The UConnPIRG Save the Bees Campaign is dedicated to grassroots organizing, advocacy, and service in the protection of pollinators. As a student-run, student-funded nonpartisan nonprofit, the campaign will continue to manage the Bee Campus USA application and process until the application is taken over by the Office of Environmental Protection.
For the spring of 2018, the campaign will be working on running more service learning projects, establishing pollinator-friendly gardens on campus, and advocating for the Mansfield/Storrs area to be more bee-friendly. Ultimately, the Save the Bees Campaign is aiming to make Mansfield/Storrs a Bee City USA.
Education & Outreach
All of the Save the Bees Campaign events are aimed at educating the public on pollinator protection, whether that be through grassroots advocacy or service projects. The campaign runs themed tables in dining halls or outside in the middle of campus to talk to as many students as possible.

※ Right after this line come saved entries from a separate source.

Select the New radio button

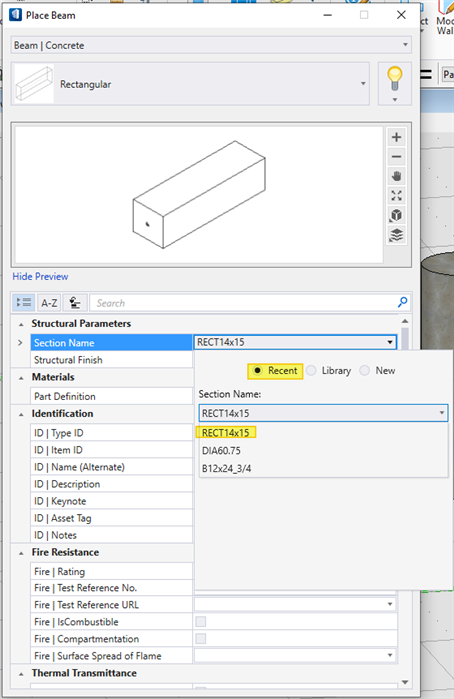[x=378, y=370]
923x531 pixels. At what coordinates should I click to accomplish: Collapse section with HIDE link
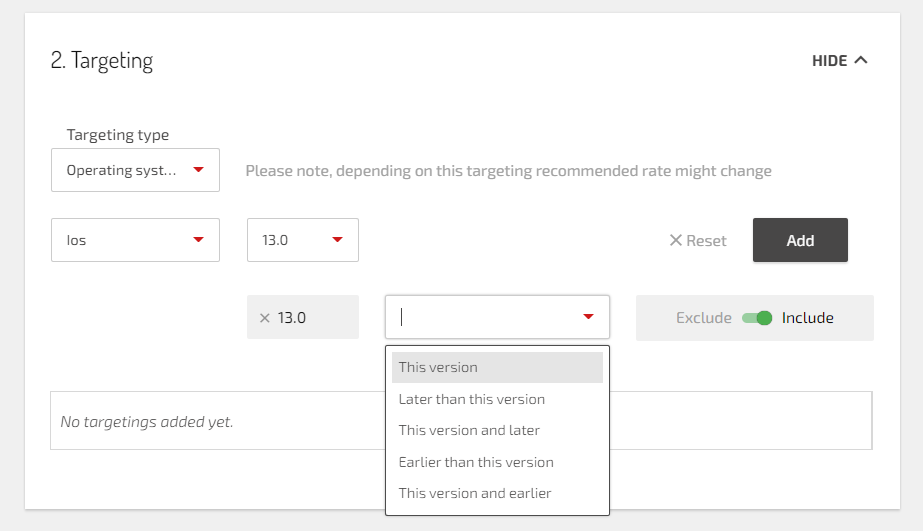point(829,61)
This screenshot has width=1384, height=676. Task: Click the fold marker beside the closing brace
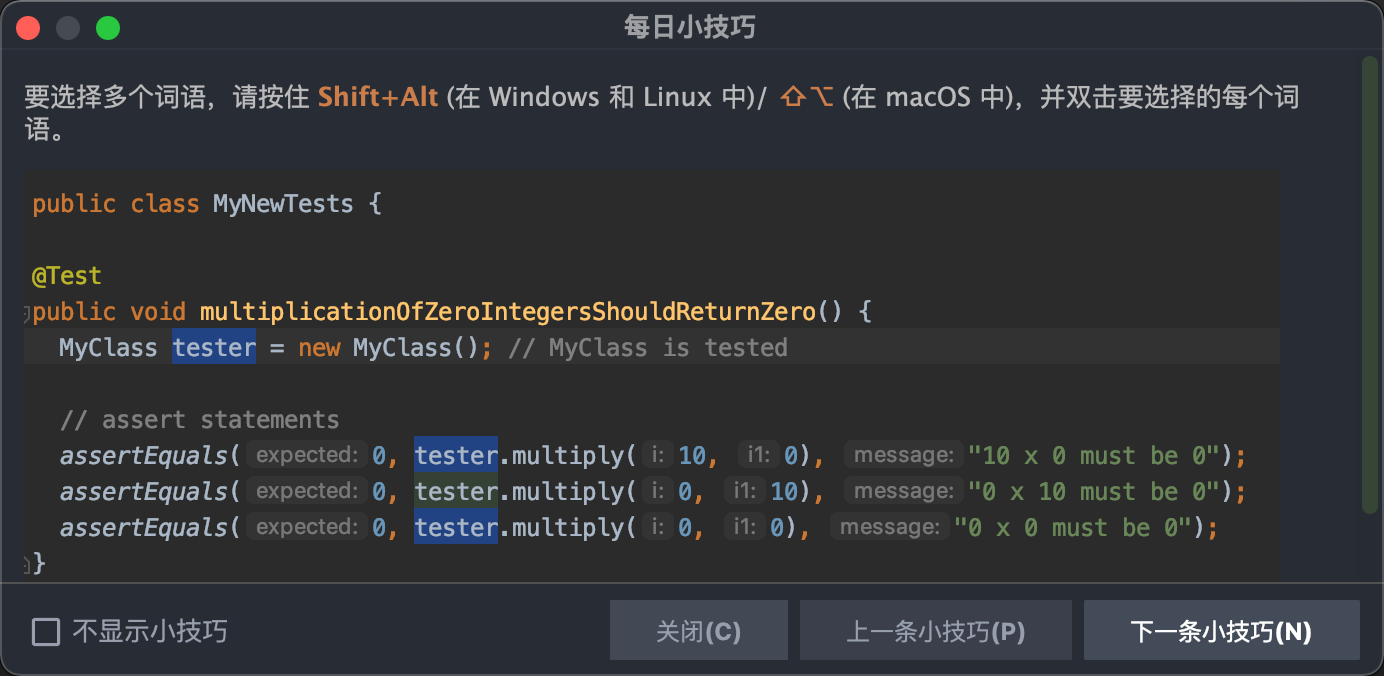click(28, 565)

Moreover, in November of 2017, the campaign hosted a Pollinator Panel Discussion that featured professionals such as the CT State Apiary Inspector, Mark Creighton. This event really celebrated the Bee Campus USA certification. Students attending this event from certain geoscience courses received extra-credit, and had the opportunity to ask specific questions about pollinators.

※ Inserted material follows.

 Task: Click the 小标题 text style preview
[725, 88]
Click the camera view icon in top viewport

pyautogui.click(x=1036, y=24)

In total, more than 40 people were in attendance, with guests receiving free sticks of honey while they listened to our four panelists discuss the vital importance of pollinators.
The campaign ran Service Learning Projects at Spring Valley Student Farm. These projects involved promoting pollinator health and habitat protection by planting pollinator-friendly plants and shrubs, as well as cleaning the bee boxes for the winter. Students were educated on organic, sustainable farming practices and on the critical importance of pollinators in the food chain and in the food they eat in University dining halls.

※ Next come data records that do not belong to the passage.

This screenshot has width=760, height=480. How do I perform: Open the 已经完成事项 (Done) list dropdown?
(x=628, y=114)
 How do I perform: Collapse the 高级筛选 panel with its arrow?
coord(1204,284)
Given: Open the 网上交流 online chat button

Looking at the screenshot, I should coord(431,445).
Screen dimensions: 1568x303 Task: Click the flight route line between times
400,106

In addition to the curriculum provided by the Integrated Pest Management Program at UConn, and the Plant Science Department, the UConn Save the Bees campaign is committed to developing curriculum that emphasizes the protection of pollinators, the elimination of invasive plants and species, and the planting of native species.
The curriculum also demonstrates the importance of pollinators in the day-to-day lives of people, whether that be in food or culture (SPSS 1125). Courses include an Integrated Pest Management minor and course (PLSC 3840) as well as related courses: Fundamentals of Plant Pathology (PLSC 3810), Insect Pests of Ornamentals and Turf (PLSC 3830), and Turfgrass Pest and Control (TURF 3800).
All eight of the dining halls have been supplied with permanent informational signage regarding pollinators, and how important they are for our food source! These signs feature facts about pollinators, like the fact that 1 in 3 forkfuls of food come from bees. They also tell students which foods they can thank bees for–and the list is extensive.
The Save the Bees campaign also posts around 200-300 posters for each of their events, which include information about the event, getting involved, and pollinator protection. These signs are the easiest ones to pick out in academic buildings; they’re always bright yellow!